One Last Reason to Smile

On Friday, my aunt sent an update to our family group on Facebook that my grandpa’s most recent stay in the hospital had taken a turn for the worse.

I immediately decided that I should visit. I didn’t know if HOS would want to be in that situation – hospitals, sick grandpa, etc. I can see how that would be uncomfortable for someone new to our clan. The big question was whether or not to take Charlotte.

My sister called and we planned a trip for Sunday, but after talking things over with HOS, I decided that Charli would be a welcome distraction for my grandma. And HOS wanted to come along. So, I told my sister we decided to go up yesterday – Saturday.

The trip is about five hours without stops. During the drive, I thought about my memories of my grandpa and all the things I wanted to share with Charlotte. I thought about what I would write in this post after the visit.

We arrived at the hospital shortly after 4:30 in the afternoon. We talked to some of the family who was there visiting, but leaving for Mass. And then we went in to see grandpa.

He seemed so uncomfortable, and reminded me so much of my mom when she lay dying in her home hospice bed. The room even smelled the same. I felt somewhat claustrophobic, but I wanted to be there. I wanted him to see me and Charlotte.

Grandpa woke up. He talked to us and recognized all the visitors. He teased Charlotte, growling and smiling at her. She tossed her toy at him and he picked it up and shook it at her.

I couldn’t have asked for a better visit.

The nurses came in and asked us to leave so they could move him and change his bandages.

It wasn’t five minutes later that an alarm went off, and a nurse asked my grandma the hardest question I could ever imagine – Do you want us to so CPR?

We all stood in shock, and the. Broke down in tears.

My precious, loving grandma had never looked so frail and so broken. After 59 happy years of marriage, she had to honor her husband’s wishes. She had to let him go, completely and utterly unprepared to do so.

The next week will be filled with tears for the loss of a loved one and smiles for the wonderful memories. We will be strong and weak, hopeful and sad.

Above all else, we will still be a family created by an amazing man and his loving wife.

HOS made a comment that he was so happy that we and Charli were there to make his last moments happy. He just wished she would remember. She’s too young, but she’ll always know that she was one of the last things to make him smile before he went to join his daughters – my mom and my aunt – in Heaven.

Seven Years

Today is the 7-year anniversary of the day my mom died. She was only 51 years old.

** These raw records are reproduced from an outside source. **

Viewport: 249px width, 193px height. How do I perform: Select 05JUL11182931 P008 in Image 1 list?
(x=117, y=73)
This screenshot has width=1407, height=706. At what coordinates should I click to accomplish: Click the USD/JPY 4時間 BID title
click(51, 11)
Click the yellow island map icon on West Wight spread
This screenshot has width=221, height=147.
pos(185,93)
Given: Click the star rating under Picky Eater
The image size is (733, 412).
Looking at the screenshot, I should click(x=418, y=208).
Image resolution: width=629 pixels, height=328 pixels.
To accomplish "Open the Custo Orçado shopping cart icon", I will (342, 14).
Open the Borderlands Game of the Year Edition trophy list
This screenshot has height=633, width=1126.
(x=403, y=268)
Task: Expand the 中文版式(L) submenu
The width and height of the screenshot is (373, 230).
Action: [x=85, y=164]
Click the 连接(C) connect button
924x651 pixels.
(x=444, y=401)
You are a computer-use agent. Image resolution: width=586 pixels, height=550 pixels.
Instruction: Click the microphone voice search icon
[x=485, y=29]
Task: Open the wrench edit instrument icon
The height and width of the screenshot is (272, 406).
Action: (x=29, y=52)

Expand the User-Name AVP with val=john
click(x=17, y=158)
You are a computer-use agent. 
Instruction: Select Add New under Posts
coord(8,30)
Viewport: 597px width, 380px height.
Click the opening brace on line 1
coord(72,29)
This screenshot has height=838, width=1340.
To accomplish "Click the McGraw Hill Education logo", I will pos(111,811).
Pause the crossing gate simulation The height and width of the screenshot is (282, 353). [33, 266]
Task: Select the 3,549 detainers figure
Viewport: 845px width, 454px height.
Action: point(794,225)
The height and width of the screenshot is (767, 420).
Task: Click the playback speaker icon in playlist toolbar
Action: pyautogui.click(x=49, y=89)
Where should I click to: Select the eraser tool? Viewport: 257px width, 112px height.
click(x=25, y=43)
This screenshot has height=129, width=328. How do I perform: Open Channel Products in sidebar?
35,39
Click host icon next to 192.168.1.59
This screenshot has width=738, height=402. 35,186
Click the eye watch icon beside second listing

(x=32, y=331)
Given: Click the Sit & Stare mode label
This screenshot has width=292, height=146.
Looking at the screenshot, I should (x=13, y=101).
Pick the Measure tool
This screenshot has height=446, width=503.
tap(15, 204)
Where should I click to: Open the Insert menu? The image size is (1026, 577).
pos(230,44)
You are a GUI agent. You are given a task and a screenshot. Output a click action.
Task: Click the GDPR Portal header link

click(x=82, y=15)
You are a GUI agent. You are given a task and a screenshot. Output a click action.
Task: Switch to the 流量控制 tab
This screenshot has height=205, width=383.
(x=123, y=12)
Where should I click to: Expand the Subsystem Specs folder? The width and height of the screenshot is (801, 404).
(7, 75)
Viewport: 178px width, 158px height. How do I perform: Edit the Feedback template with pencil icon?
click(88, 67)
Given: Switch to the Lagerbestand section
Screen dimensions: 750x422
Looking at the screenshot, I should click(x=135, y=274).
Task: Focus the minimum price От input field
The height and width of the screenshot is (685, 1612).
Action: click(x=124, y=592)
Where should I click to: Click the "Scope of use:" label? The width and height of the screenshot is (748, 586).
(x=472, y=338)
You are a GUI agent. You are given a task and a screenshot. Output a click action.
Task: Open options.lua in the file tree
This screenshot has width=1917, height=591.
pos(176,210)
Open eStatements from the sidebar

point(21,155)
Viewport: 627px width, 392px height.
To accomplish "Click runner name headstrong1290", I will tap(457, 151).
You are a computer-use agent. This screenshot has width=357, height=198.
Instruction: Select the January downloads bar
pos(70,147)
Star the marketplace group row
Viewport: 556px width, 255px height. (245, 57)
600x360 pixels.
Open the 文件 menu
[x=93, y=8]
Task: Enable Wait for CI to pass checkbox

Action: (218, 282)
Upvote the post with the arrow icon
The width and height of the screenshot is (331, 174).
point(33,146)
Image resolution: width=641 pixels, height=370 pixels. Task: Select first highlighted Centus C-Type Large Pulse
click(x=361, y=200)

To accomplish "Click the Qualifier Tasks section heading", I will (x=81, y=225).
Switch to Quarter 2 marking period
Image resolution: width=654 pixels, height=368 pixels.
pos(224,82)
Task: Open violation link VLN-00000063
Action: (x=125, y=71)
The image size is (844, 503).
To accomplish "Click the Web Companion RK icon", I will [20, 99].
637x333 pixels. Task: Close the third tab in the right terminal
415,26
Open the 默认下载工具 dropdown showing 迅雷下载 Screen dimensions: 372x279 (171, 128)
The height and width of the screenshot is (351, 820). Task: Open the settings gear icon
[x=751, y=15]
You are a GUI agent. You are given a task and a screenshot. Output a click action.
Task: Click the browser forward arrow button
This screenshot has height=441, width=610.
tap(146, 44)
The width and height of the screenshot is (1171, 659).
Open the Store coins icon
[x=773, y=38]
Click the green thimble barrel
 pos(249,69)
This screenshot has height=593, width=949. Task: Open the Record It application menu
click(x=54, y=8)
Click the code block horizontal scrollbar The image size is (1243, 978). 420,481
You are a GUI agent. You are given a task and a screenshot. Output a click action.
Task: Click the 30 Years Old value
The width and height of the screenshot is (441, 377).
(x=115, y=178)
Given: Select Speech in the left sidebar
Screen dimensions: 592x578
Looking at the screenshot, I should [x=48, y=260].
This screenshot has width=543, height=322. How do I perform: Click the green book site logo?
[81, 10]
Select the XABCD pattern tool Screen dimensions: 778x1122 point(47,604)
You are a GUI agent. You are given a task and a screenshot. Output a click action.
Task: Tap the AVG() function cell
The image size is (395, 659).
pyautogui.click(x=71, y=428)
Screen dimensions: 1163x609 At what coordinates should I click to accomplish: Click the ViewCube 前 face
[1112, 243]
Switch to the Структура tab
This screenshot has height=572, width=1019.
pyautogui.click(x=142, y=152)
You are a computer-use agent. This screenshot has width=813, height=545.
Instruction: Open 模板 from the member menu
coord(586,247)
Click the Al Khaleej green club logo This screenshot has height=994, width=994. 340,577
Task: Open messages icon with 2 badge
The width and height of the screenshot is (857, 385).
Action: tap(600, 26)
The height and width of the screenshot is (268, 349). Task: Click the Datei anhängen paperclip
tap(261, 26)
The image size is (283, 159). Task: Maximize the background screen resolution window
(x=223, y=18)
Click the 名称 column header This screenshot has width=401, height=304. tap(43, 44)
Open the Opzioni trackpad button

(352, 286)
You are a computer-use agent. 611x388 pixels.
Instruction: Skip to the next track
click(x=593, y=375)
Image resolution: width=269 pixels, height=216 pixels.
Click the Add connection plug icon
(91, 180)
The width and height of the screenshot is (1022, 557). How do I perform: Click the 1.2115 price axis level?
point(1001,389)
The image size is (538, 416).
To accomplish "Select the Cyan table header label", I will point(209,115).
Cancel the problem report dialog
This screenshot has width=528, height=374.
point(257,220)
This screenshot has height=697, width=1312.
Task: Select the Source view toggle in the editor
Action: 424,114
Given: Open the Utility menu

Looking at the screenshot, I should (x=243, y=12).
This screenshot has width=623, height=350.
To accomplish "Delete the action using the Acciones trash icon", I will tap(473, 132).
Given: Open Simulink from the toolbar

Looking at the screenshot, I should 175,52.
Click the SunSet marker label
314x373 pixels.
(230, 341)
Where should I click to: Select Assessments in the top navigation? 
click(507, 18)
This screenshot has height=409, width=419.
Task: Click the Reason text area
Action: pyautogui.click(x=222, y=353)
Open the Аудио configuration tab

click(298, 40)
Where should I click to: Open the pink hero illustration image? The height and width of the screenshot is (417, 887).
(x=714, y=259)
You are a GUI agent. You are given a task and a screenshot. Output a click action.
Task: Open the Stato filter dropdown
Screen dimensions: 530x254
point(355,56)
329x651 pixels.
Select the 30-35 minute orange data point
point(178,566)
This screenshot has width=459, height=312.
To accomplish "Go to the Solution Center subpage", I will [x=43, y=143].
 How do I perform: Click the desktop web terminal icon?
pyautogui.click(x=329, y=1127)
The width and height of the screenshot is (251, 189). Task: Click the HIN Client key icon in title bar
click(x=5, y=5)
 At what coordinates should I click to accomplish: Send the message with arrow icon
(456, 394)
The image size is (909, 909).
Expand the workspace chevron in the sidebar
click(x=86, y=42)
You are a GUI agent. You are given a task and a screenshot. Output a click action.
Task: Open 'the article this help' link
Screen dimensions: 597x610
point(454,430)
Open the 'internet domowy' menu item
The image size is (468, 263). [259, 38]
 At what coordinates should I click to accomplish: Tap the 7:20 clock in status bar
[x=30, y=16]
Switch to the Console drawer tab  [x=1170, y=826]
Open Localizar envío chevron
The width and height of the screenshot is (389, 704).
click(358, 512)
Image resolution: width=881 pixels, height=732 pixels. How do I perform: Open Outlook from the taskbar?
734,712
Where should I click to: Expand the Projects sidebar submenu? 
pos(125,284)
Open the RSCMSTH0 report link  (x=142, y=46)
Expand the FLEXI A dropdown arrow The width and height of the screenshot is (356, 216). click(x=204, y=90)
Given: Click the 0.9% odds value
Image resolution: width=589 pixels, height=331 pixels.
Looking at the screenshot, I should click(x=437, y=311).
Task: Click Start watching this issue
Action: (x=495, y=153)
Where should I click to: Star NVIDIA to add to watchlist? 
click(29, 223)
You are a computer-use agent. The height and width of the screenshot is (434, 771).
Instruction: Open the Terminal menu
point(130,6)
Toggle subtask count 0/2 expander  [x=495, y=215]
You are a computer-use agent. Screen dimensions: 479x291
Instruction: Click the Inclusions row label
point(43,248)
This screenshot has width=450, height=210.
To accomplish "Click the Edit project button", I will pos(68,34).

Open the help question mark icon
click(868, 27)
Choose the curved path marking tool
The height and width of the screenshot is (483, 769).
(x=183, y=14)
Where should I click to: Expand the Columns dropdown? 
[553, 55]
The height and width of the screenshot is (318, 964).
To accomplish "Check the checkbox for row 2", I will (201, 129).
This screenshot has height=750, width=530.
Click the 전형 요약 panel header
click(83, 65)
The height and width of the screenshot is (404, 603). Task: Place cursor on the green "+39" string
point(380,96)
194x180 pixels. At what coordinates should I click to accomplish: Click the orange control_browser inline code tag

Mom was diagnosed with pancreatic cancer in early September 2005. She lived just three short months after her diagnosis. I used to think that was so hard. We had just three months to fight. Just three months to pray. Just three months to prepare.

I’ve learned a lot since then. I’ve seen my close friends watch their loved ones battle cancer for years. My friends had to watch their parents suffer through so much pain for so, so long. I’ve also lost people quickly and unexpectedly. There is no good time frameĀ for losing someone whom you love. There is just the time that we’re given.

This year has been a little harder because I have Charlotte now. Sometimes I imagine my mom holding her, rocking her. I imagine them playing together and Charlotte smiling up into her grandma’s face. I know it’s silly to dream about the impossible, but it doesn’t stop me.

Seven years without my mom. It’s really hard to fathom.

I lean on my belief that she simply moved. Instead of standing next to me, she now lives in my heart. And since she is still in my heart, I can share her love with Charli. I know that my mom will be a part of Charlotte’s life even if she isn’t physically present.

Each year that passes I’ll feel the same – Wow, 8 years, 9 years, 10 years without her. No matter how many years I go by, I’ll still have 18 years before she passed. Those were some good years.